■ **EXERCISE BRIEF**:
Read the entries below and pull out each line with the string "target".
*** Opening SOURCE DATA ***
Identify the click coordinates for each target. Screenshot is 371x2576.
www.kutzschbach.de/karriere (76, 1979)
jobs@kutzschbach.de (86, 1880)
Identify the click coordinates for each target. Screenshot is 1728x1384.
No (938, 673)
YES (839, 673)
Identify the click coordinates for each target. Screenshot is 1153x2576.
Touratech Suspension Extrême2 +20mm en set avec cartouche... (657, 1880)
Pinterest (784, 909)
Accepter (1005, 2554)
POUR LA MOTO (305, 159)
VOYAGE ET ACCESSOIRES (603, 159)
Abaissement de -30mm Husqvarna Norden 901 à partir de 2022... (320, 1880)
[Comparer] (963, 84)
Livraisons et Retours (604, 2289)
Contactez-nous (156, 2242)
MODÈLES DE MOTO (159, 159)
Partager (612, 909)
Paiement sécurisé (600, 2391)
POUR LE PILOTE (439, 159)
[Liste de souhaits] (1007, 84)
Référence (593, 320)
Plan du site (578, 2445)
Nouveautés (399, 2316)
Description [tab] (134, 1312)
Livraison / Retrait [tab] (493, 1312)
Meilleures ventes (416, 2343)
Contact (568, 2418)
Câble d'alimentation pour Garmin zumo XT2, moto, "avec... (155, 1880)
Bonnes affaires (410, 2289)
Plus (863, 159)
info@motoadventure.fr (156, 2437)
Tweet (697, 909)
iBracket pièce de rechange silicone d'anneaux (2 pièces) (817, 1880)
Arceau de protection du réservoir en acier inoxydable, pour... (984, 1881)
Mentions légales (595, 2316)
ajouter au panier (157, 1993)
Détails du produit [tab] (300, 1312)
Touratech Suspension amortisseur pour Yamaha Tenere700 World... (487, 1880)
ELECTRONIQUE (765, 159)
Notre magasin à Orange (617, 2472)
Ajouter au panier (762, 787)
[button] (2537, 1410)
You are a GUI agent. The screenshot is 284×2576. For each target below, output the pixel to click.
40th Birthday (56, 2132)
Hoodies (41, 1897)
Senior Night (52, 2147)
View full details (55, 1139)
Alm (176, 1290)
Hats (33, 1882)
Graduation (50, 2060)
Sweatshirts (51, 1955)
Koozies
*** Closing SOURCE DATA ***
■ **SOLUTION**:
Identify the click coordinates for each target. Screenshot is 371x2576.
Identify the click coordinates for each target. Screenshot is 1728x1384.
Identify the click coordinates for each target. Screenshot is 1153x2576.
You are a GUI agent. The screenshot is 284×2576. For each target below, output the pixel to click.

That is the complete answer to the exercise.